**READING TEXT**
-- Opening Marker --

This function computes the Cox Model based on sPLSR components computed model with

  • as the response: the Residuals of a Cox-Model fitted with no covariate

  • as explanatory variables: Xplan.

It uses the package spls to perform the first step in SPLSR then mixOmics to perform PLSR step fit.

coxsplsDR(Xplan, ...)

# S3 method for default
coxsplsDR(
  Xplan,
  time,
  time2,
  event,
  type,
  origin,
  typeres = "deviance",
  collapse,
  weighted,
  scaleX = TRUE,
  scaleY = TRUE,
  ncomp = min(7, ncol(Xplan)),
  modepls = "regression",
  plot = FALSE,
  allres = FALSE,
  eta = 0.5,
  trace = FALSE,
  ...
)

# S3 method for formula
coxsplsDR(
  Xplan,
  time,
  time2,
  event,
  type,
  origin,
  typeres = "deviance",
  collapse,
  weighted,
  scaleX = TRUE,
  scaleY = TRUE,
  ncomp = min(7, ncol(Xplan)),
  modepls = "regression",
  plot = FALSE,
  allres = FALSE,
  dataXplan = NULL,
  subset,
  weights,
  model_frame = FALSE,
  eta = 0.5,
  trace = FALSE,
  ...
)

Arguments

Xplan

a formula or a matrix with the eXplanatory variables (training) dataset

...

Arguments to be passed on to survival::coxph.

time

for right censored data, this is the follow up time. For interval data, the first argument is the starting time for the interval.

-- Closing Marker --

**LISTED RECORDS**

-- Opening Marker --

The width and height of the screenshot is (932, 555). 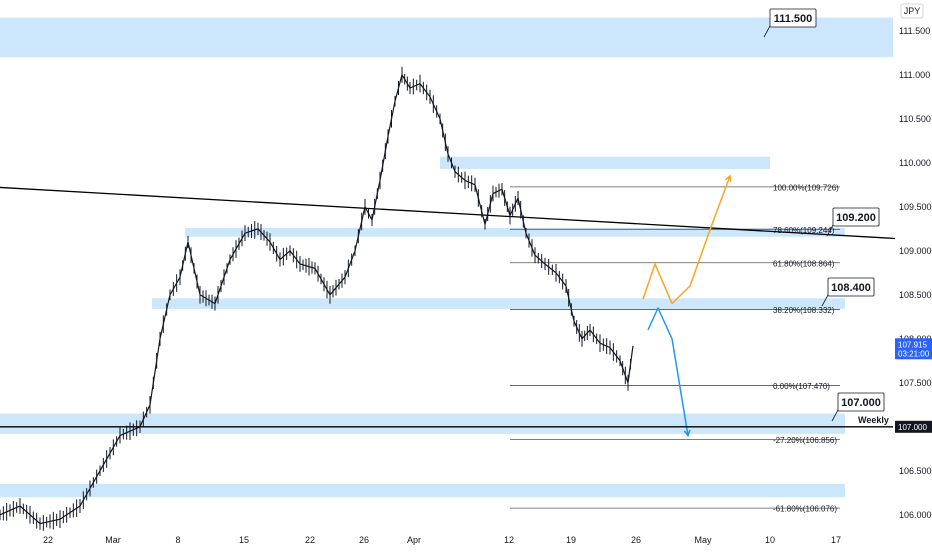 I want to click on current-price-label: 107.915, so click(x=912, y=344).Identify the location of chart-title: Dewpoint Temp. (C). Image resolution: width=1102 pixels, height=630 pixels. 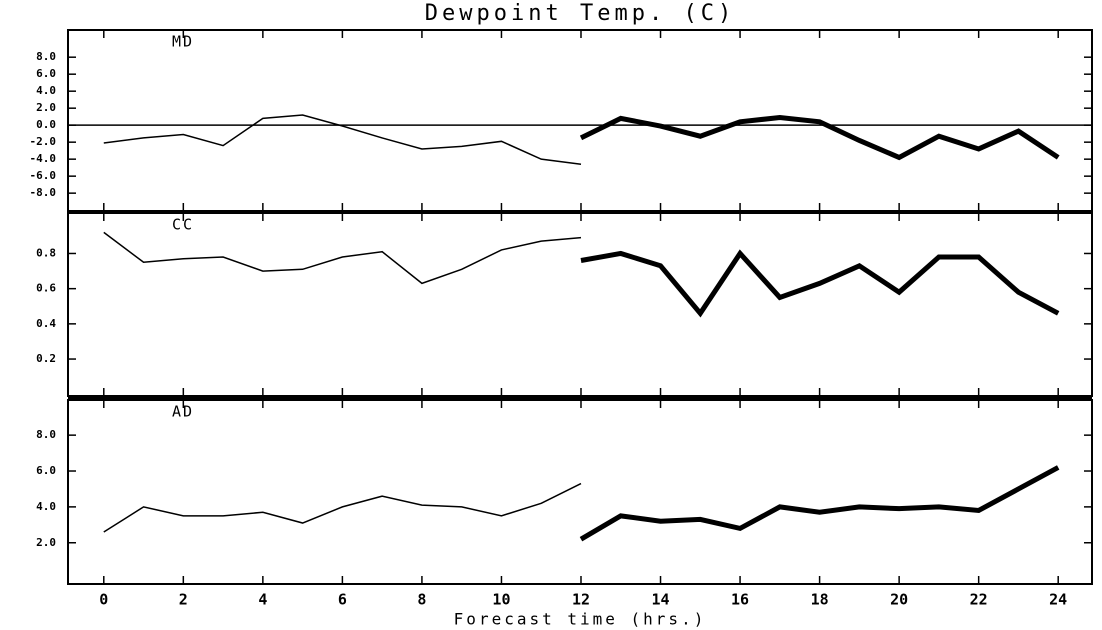
(580, 14).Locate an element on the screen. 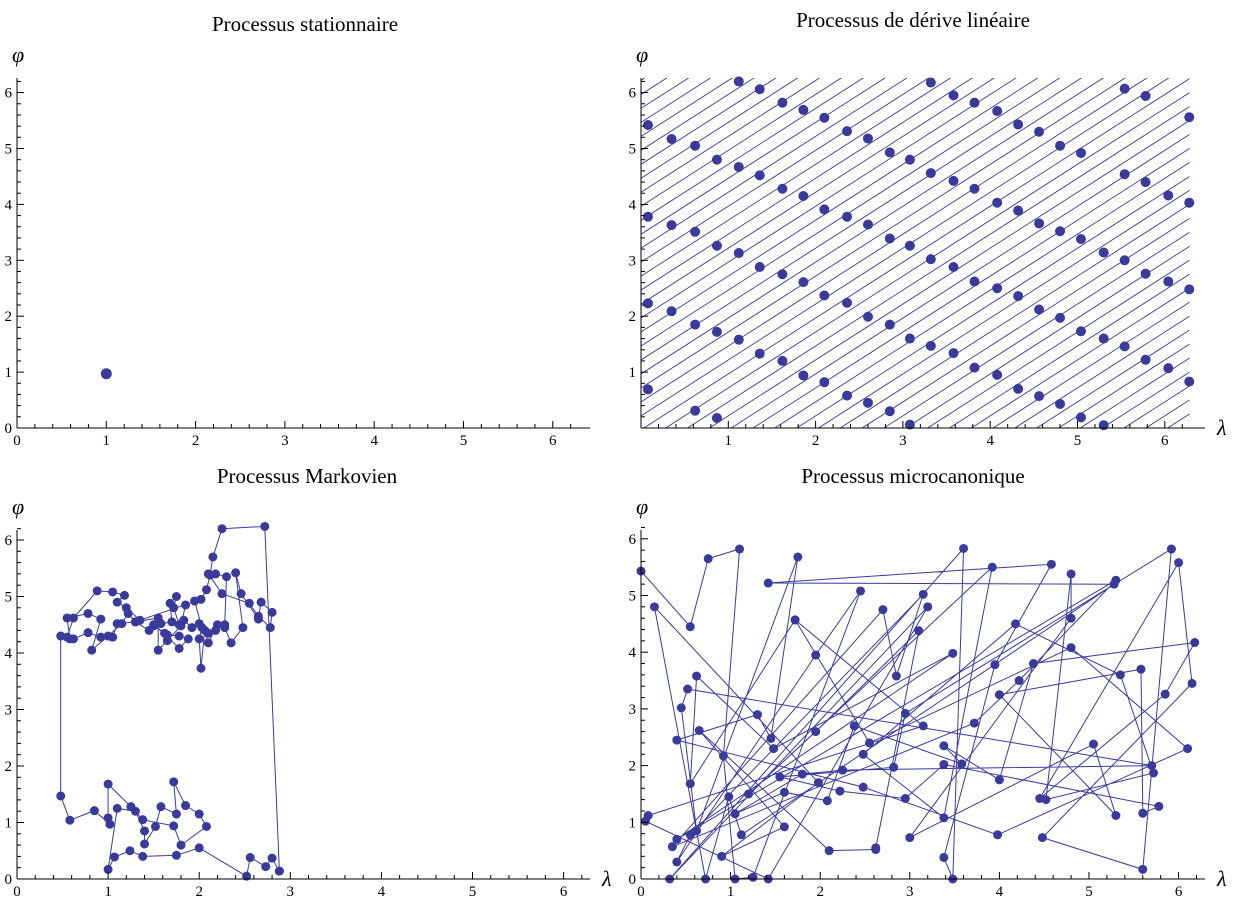  y-tick-label: 3 is located at coordinates (9, 711).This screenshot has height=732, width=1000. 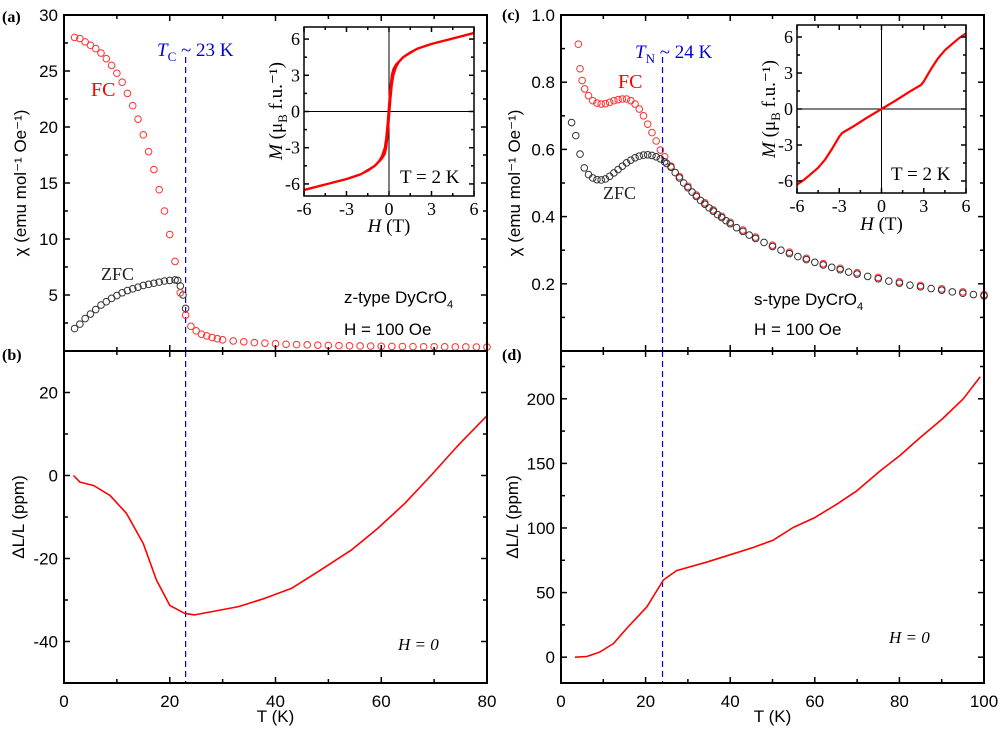 What do you see at coordinates (541, 528) in the screenshot?
I see `y-tick-label: 100` at bounding box center [541, 528]. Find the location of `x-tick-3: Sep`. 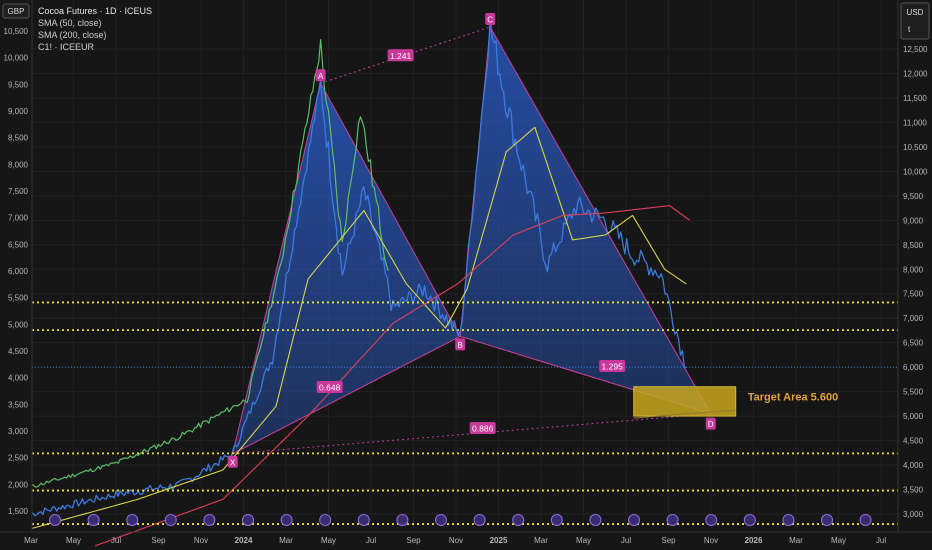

-- Closing Marker --

**COMPLETE THE FOLLOWING**
A) According to the coxsplsDR documentation above, which package carries out the first step in SPLSR?
B) Rewrite the paragraph of the coxsplsDR documentation that begins "This function computes the Cox Model" in one shorter sentence, keeping its main facts.
C) List every argument in the coxsplsDR documentation that appears in the formula method's signature but not in the default method's.

**PER-TASK OUTPUTS**
A) The spls package.

B) The function fits a Cox model on sPLSR components, using the residuals of a Cox model fitted with no covariate as the response and Xplan as the explanatory variables.

C) dataXplan, subset, weights, model_frame